In the meantime, saving and empowering Assad (Putin’s aim) is the antithesis of what the USA seeks in former Syria and, whilst the Americans may feel sympathy for the Kurds, Turkey is a member of NATO. One big nepotistic non-aggression pact, NATO would regard an attack on Turkey as an attack on western Europe and the US. Since it is less clear that aggression by (and not on) a NATO member would cause the other members to feel obliged to be drawn in, Putin’s game will be to constrain Erdoghan to take the military initiative. This Putin can achieve by assisting the Kurds in their ambitions, which Erdoghan would feel bound to resist. (These conflicting alliances are reminiscent of 1913 and the run up to WWI.)

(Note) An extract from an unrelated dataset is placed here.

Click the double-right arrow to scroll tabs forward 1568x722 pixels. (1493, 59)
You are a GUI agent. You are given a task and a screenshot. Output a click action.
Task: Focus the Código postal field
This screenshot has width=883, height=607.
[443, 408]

Whilst, in the past seven US presidential years, Putin has been steadily pushing the envelope, the Americans have shown an aversion to conflict. Ask Ukraine, the Baltic States, and Poland how they perceive Putin – just not during the soup course. The spluttering result would be as messy as the situations they all consider they face with Russia. The common factors are Putin and the withdrawal of the American umbrella.[1] Like the bank manager who held it over you whilst the sun shone, but walked off with it at the first spits and spots of rain, so the Americans are more conspicuous by their absence now at the fringes of the former Soviet Union than at any other time since the founding of NATO. Putin could not have failed to notice.

Political leaders of Putin’s ilk, buoyed as he is by a massive 2005-2015 rearmament program (surpassed, at end 2015, by almost 20% of what was planned), are not faint-hearted. They are also not receptive to generals who might caution against deploying all those shiny military assets, which they could then lose. Then, again, the generals might not be inclined to counsel against action, fearful that they could go the way of several of their countrymen – a former KGB spy, the victim of nuclear poisoning in London, and two Russian athletic doping regulators, both falling coincidental prey to coronaries within the last few weeks. No. On balance, Putin is unlikely to hear, let alone heed, advice that does not chime with his ambitions.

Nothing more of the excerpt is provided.